■ Ações a realizar
(1) Diga se cada afirmação concorda com o trecho sobre o curso de ciências da natureza, respondendo sim ou não e citando as palavras do texto que decidem: (a) o ensino de ciências é considerado de suma importância para o progresso de qualquer civilização; (b) a gestão de bionegócios é um enfoque do curso de LCN; (c) o texto desmerece as contribuições da biotecnologia.
(2) Prossiga com o trecho sobre o curso de ciências da natureza a partir da última frase apresentada.

■ Trecho extraído
=====

Tal proposta, excetuando a gestão de bionegócios (por não ser enfoque do curso de LCN) já é contemplada pelos alunos e egressos do curso de LCN, porém voltadas para a formação de cidadãos crítico-reflexivos, que irão intervir na sociedade como um todo.
Entendemos que o ensino de ciências é de suma importância para o progresso e o desenvolvimento de qualquer civilização. Não desmerecemos as contribuições trazidas por outras áreas, sobretudo a biotecnologia, uma vez que não deixa de estar relacionada com assuntos pertinentes às ciências da natureza. Para tal, a importância do curso de ciências da natureza torna-se ainda mais notória, uma vez que incentivar um sujeito a pesquisar e compreender os diversos fenômenos que ocorrem no mundo e no universo, em geral, é uma das premissas deste curso, de maneira a tirá-lo da esfera do senso comum e integrá-lo ao mundo acadêmico.

=====

■ Dados extraídos
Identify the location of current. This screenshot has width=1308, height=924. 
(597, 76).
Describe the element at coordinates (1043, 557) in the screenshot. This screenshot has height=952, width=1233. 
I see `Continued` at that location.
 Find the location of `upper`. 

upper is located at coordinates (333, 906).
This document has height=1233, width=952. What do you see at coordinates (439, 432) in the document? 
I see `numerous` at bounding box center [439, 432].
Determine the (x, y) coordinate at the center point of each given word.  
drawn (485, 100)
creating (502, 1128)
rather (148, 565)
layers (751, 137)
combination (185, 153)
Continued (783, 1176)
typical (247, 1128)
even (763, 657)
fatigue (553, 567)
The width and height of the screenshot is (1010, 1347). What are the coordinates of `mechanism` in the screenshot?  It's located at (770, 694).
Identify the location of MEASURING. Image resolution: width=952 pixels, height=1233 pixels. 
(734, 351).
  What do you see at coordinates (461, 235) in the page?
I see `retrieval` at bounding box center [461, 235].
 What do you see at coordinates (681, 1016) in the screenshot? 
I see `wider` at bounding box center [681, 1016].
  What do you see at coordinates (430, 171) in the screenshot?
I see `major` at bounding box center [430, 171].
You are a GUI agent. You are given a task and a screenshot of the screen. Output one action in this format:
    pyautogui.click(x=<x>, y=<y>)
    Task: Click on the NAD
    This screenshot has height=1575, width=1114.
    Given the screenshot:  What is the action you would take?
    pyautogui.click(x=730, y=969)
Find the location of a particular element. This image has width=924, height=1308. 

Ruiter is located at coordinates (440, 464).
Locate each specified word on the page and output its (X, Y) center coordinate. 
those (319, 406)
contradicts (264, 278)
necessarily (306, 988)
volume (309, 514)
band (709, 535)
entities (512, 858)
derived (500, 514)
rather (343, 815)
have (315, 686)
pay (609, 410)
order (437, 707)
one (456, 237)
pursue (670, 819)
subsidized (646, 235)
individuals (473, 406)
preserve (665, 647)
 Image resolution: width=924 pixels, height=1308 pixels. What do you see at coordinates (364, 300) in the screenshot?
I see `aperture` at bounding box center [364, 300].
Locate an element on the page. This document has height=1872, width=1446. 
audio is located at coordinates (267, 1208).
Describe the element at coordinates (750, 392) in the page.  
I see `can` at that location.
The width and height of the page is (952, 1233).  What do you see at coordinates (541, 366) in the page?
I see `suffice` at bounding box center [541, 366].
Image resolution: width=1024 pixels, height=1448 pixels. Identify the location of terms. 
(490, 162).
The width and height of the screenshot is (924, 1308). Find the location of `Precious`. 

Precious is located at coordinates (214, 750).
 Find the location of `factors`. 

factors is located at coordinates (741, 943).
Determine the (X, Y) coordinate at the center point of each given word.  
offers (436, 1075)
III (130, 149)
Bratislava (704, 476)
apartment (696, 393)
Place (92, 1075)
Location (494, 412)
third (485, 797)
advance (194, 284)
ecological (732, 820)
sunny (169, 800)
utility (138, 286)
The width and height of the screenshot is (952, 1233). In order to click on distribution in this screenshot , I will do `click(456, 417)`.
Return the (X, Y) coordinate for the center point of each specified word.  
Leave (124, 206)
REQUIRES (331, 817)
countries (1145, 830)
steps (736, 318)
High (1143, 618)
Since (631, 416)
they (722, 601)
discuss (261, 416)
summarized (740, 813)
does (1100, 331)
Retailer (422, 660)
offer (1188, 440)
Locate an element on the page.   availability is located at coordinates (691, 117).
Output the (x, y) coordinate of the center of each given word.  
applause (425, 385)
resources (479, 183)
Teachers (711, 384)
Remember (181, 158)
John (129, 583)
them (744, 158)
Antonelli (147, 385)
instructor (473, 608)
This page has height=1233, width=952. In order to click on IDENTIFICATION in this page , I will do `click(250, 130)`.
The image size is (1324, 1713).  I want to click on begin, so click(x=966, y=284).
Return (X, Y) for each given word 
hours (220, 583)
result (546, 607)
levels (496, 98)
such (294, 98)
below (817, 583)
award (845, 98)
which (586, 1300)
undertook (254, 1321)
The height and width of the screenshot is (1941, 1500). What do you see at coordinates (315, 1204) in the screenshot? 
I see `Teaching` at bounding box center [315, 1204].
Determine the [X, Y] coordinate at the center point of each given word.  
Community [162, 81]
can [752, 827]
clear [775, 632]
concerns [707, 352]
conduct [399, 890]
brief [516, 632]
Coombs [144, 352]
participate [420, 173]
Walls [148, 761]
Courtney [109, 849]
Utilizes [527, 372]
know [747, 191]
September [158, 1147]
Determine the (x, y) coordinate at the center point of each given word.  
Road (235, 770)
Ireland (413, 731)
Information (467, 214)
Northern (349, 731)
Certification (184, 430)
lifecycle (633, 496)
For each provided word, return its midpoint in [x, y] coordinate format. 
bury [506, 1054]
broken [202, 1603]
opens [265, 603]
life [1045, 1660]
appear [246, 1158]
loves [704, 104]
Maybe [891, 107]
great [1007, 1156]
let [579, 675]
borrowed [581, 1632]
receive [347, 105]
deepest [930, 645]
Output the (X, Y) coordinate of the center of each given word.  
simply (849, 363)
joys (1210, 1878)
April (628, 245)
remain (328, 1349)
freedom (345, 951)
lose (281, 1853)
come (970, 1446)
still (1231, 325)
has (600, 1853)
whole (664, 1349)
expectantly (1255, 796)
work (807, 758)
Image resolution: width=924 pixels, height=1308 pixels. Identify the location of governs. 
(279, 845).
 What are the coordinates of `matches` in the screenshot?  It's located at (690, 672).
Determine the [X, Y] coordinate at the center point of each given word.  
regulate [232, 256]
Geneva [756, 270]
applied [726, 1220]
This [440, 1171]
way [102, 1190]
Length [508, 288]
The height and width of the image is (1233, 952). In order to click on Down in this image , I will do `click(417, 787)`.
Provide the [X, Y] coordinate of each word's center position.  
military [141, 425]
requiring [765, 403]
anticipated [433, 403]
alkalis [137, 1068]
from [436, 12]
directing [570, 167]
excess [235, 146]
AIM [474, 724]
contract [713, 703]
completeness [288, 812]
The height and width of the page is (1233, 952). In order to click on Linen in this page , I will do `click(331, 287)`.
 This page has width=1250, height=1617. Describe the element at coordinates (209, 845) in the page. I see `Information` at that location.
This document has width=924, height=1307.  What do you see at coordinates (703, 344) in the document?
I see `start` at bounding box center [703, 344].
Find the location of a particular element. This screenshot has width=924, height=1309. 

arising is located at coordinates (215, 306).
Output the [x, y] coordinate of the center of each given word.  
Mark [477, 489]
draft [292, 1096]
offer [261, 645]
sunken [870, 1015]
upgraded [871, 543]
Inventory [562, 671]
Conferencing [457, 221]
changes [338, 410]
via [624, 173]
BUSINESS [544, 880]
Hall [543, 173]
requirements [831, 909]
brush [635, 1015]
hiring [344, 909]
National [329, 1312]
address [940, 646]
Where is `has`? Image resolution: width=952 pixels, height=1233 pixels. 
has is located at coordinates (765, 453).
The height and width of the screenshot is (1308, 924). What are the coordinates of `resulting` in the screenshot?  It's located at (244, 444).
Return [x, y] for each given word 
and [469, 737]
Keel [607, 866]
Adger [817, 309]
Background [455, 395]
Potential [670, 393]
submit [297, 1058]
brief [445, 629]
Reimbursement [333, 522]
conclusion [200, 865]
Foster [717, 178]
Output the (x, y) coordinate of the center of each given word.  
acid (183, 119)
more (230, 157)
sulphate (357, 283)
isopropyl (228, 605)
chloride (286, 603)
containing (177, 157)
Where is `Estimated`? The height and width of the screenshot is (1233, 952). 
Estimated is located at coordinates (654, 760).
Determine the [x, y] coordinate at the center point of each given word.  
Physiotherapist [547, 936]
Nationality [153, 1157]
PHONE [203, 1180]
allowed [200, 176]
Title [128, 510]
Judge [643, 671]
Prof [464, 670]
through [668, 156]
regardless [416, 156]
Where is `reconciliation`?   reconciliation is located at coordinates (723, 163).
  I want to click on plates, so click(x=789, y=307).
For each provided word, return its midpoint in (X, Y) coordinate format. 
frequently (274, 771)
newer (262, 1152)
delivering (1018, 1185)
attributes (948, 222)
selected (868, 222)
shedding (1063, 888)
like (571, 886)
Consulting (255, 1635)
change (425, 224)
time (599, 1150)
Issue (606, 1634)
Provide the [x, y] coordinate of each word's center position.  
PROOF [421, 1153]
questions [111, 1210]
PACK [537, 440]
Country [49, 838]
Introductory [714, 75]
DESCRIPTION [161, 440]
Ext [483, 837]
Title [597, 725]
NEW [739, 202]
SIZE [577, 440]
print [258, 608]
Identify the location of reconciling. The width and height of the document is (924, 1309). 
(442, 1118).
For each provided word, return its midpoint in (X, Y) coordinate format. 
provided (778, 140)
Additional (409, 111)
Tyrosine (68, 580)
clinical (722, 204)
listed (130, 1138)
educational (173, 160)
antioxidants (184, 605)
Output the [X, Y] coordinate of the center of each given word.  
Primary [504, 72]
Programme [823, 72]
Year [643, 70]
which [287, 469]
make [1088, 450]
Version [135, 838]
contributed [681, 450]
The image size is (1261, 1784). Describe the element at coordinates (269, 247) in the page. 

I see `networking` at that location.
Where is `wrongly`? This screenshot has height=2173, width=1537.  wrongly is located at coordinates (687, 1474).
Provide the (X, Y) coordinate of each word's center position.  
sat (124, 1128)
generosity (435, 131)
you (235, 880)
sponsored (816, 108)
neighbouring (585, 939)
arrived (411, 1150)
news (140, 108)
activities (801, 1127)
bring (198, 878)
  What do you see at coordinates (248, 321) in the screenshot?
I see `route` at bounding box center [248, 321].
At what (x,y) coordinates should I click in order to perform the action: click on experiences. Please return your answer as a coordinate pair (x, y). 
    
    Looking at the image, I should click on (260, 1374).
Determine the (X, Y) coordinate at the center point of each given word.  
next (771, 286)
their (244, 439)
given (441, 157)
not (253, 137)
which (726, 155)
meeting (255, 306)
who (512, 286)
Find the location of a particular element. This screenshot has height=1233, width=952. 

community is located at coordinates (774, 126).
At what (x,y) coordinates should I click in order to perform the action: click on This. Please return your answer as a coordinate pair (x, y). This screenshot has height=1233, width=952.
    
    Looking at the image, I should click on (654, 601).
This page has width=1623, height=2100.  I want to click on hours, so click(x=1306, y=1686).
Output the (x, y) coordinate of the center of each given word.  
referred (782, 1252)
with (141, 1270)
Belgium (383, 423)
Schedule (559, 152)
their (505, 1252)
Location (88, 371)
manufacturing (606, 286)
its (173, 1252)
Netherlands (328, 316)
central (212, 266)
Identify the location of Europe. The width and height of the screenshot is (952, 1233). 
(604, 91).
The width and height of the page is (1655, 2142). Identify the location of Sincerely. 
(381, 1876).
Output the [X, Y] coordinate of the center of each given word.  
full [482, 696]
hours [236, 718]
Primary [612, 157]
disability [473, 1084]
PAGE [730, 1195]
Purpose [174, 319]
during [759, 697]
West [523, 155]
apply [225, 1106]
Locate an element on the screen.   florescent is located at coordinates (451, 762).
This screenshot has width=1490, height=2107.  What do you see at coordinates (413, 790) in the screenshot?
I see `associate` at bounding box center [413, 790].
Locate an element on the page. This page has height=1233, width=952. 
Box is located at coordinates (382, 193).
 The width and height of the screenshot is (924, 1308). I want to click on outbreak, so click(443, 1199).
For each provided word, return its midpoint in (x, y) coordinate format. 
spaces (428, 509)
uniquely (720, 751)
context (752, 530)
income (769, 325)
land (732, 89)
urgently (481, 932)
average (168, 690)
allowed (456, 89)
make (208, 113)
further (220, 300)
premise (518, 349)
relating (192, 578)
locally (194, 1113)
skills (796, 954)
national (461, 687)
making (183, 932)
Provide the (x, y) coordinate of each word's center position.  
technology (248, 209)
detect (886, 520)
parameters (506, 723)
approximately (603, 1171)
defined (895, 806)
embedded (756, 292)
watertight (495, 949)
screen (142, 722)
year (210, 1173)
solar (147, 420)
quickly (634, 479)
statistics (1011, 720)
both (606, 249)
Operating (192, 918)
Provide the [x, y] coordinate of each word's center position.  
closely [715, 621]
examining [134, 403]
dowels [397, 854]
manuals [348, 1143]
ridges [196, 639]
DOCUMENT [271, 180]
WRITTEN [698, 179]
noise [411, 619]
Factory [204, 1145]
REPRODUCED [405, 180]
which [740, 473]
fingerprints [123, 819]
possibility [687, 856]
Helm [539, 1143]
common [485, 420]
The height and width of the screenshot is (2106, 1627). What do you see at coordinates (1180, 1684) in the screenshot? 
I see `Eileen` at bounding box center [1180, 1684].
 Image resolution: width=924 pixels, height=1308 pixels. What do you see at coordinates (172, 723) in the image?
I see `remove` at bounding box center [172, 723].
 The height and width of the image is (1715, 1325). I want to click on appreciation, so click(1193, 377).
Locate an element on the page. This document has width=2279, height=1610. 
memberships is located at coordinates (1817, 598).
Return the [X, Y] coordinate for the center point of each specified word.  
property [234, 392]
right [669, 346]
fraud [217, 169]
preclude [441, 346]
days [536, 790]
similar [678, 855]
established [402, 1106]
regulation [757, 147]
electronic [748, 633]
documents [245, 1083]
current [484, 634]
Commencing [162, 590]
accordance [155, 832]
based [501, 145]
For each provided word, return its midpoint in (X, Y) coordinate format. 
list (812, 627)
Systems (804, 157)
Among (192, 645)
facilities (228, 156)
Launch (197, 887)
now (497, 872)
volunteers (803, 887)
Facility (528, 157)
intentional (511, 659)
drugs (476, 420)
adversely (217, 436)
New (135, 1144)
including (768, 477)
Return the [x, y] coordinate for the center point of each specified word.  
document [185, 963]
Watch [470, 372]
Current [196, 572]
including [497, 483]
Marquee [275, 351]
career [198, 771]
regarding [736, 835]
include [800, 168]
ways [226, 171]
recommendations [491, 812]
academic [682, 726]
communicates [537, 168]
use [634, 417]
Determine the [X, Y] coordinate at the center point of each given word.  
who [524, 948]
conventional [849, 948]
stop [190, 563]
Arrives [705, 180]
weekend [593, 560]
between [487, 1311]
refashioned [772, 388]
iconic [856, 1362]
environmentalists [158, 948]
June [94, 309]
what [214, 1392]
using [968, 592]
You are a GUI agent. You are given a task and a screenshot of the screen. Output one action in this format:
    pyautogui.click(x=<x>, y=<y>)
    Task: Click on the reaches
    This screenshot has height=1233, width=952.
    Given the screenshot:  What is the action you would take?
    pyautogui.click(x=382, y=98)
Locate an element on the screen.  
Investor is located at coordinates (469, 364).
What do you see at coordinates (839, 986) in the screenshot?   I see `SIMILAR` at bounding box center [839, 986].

=====

■ Resultados do exercício
(1)
(a) Sim: "Entendemos que o ensino de ciências é de suma importância para o progresso e o desenvolvimento de qualquer civilização."
(b) Não: "excetuando a gestão de bionegócios (por não ser enfoque do curso de LCN)".
(c) Não: "Não desmerecemos as contribuições trazidas por outras áreas, sobretudo a biotecnologia".

(2)
Além disso, não há clareza na distribuição da verba do curso de LCN com esse corte, nem mesmo a origem do dinheiro que será destinado ao curso de Biotecnologia. Também não é assegurado, por nenhum documento, que os professores, em algum momento, não irão se desvincular do curso de LCN para dedicar-se apenas ao curso de biotecnologia.
Aproveitamos também para repudiar os cortes de vagas de funcionários e docentes, a precarização das estruturas físicas e a discrepante e desigual distribuição de recursos financeiros entre campi e cursos da universidade.
Apontamos a mobilização conjunta entre sociedade, funcionários, estudantes e docentes como uma possibilidade de ir contra o movimento de precarização da universidade, superando as propostas fragmentadas para resolução dos problemas que vinculam-se não só com o uso de recursos públicos, mas as prioridades da presente gestão.
E, por fim, trazemos a voz dos discentes que estiveram em oposição ao relatório Melfi:
"Discentes, e com orgulho, de Licenciatura em Ciências da Natureza"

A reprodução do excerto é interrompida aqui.